### TRECHO SELECIONADO

O artigo científico ‘Extraintestinal manifestations of inflammatory bowel disease’, publicado neste ano por pesquisadores do Chicago Medical School at Rosalind Franklin University of Medicine and Science, nos Estados Unidos, aponta que a gravidade e a ocorrência de MEIs e sua correlação com a atividade da DII variam, mas a maioria dessas manifestações está diretamente associada a um surto intestinal contínuo – o que inclui úlceras aftosas, artrite idiopática pauciarticular, eritema nodoso e episclerite – enquanto outras MEIs, como espondilite anquilosante e uveíte, são independentes da atividade da doença intestinal. Segundo os autores, alguns estudos apontam que a presença de uma única MEI aumenta a probabilidade de o paciente desenvolver outras adicionais.
Estimativas indicam que 2% a 6% dos pacientes com DII apresentam manifestações oculares, embora os olhos sejam o terceiro tecido extraintestinal mais comum de ser atingido – depois das articulações e da pele. “As manifestações oculares mais comuns são episclerite, esclerite e uveíte. As uveítes e esclerites podem levar a dano na função visual, dependendo da gravidade e do tratamento, além da catarata secundária devido ao uso crônico de corticosteroides sistêmicos”, afirma a médica oftalmologista Cristina Muccioli, professora adjunta livre docente na Universidade Federal de São Paulo (Unifesp).
Em geral, essas manifestações podem aparecer em qualquer fase da doença – inclusive nas fases iniciais e até mesmo antes do diagnóstico da DII – e os primeiros sinais que devem ser observados são olhos vermelhos, fotofobia, sensação de corpo estranho nos olhos e embaçamento visual.
A episclerite apresenta sensação de queimação ocular, irritação, dor e vermelhidão e deve ser diferenciada clinicamente da esclerite, que é uma condição mais grave com sintomas de dor e sensibilidade ocular intensas. Em casos graves, a esclerite pode, inclusive, levar à deficiência visual e perda permanente da visão caso não seja imediatamente tratada por um especialista. Já a uveíte costuma provocar dor ocular, fotofobia, visão turva e cefaleia.

######
### LINHAS EXTRAÍDAS

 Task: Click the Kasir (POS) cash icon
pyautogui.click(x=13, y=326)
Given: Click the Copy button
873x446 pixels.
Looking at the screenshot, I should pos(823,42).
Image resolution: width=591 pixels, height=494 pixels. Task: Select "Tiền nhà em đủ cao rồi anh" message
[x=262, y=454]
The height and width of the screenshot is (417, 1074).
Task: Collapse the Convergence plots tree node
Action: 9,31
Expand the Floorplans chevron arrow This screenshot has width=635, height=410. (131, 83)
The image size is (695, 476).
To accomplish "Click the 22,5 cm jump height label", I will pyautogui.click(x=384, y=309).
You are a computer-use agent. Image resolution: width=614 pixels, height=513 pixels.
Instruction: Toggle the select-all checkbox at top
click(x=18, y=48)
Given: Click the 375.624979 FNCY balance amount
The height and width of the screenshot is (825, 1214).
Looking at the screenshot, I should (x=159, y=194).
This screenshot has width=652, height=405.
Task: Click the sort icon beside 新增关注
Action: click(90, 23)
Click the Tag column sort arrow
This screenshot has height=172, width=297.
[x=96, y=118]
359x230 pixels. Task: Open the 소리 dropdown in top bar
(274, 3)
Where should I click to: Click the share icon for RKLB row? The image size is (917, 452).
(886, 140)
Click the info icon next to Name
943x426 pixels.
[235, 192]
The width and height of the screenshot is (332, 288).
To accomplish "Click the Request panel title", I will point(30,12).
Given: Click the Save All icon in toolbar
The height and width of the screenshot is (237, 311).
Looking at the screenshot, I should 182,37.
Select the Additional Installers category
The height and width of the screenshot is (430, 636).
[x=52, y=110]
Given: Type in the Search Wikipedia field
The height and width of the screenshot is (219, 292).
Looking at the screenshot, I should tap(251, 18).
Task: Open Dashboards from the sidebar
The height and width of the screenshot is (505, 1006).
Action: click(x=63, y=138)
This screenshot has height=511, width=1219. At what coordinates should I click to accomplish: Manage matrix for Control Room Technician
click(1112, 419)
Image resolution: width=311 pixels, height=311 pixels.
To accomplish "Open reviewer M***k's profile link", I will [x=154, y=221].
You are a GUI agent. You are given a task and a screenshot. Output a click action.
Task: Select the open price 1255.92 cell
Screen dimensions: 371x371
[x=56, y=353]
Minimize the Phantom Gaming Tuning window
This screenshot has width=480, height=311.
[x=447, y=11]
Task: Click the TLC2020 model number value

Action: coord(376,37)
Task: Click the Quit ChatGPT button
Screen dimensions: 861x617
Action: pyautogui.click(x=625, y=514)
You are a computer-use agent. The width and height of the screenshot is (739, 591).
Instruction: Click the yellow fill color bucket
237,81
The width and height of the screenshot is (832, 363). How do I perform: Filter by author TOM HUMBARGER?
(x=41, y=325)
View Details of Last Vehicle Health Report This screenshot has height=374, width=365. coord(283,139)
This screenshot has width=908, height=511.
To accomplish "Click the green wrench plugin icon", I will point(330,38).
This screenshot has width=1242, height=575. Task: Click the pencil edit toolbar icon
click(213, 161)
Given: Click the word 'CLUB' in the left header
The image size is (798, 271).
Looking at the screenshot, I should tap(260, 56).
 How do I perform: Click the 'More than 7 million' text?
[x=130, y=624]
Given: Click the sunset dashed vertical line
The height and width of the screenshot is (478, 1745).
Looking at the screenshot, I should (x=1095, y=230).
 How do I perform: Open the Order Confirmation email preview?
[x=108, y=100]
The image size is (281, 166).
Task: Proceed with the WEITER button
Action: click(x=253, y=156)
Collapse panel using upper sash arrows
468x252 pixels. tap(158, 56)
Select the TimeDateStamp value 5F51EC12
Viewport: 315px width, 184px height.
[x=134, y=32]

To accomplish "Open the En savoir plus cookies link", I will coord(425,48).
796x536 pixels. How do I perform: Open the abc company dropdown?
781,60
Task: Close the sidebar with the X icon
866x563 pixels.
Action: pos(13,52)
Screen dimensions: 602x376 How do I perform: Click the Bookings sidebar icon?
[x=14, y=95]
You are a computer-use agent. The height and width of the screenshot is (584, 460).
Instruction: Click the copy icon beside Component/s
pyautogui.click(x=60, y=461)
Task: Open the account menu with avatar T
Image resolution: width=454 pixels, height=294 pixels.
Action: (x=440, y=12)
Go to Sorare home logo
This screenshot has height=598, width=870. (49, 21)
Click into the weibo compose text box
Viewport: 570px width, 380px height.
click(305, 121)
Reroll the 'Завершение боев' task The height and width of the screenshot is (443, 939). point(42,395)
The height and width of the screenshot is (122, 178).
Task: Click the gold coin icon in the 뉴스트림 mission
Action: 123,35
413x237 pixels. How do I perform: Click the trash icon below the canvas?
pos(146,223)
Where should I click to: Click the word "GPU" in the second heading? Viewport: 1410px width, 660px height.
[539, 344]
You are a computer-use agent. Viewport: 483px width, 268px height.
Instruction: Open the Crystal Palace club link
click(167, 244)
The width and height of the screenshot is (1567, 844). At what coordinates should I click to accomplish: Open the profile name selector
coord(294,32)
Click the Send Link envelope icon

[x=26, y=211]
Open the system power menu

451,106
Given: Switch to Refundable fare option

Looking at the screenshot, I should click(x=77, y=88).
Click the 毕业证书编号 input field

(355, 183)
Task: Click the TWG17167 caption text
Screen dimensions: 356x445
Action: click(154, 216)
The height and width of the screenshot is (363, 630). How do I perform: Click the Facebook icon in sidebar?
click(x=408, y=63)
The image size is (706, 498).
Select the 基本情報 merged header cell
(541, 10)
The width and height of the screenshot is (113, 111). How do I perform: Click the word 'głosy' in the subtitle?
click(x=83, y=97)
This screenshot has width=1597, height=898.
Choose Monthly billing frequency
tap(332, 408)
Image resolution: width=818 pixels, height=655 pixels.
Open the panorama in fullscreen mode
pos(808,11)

######

O QUE FAZER:
A - Reproduza, do texto sobre manifestações extraintestinais da DII, o trecho que começa em "A episclerite apresenta" e termina em "turva e cefaleia.".
B - Escreva a parte seguinte do texto sobre manifestações extraintestinais da DII, começando logo após a última frase apresentada.

RESPOSTAS POR ITEM:
A -
A episclerite apresenta sensação de queimação ocular, irritação, dor e vermelhidão e deve ser diferenciada clinicamente da esclerite, que é uma condição mais grave com sintomas de dor e sensibilidade ocular intensas. Em casos graves, a esclerite pode, inclusive, levar à deficiência visual e perda permanente da visão caso não seja imediatamente tratada por um especialista. Já a uveíte costuma provocar dor ocular, fotofobia, visão turva e cefaleia.

B -
Embora sejam consideradas mais raras, ceratopatia, retinopatia e coriorretinopatia serosa central também podem ocorrer como manifestações extraintestinais nas DII. Os sintomas são, respectivamente, dor e sensação de corpo estranho nos olhos e opacidade na córnea periférica, que pode afinar e perfurar; oclusão da veia central da retina e descolamento da retina.
“De forma geral, especialistas como gastroenterologistas, oftalmologistas e reumatologistas conhecem a variedade e a severidade das afecções oculares que acometem pacientes com DII, mas, infelizmente, os médicos generalistas não, o que pode atrasar o diagnóstico e agravar os quadros oftalmológicos de alguns pacientes”, adverte a médica Cristina Muccioli.
Tratamento deve ser feito por especialistas
Independentemente do problema, as manifestações extraintestinais oculares requerem orientação de um oftalmologista e tratamento adequado – alguns imediatos – que envolvem o uso de corticosteroides tópicos ou sistêmicos para prevenir complicações, como a perda da visão.
Os casos menos graves se beneficiam da terapia com esteroides tópicos aliada ao controle da DII, pois a episclerite e a esclerite se correlacionam com a atividade da doença intestinal. Embora tenham tratamento, geralmente essas MEIs não têm cura e são intercaladas de episódios de remissão e recidivas.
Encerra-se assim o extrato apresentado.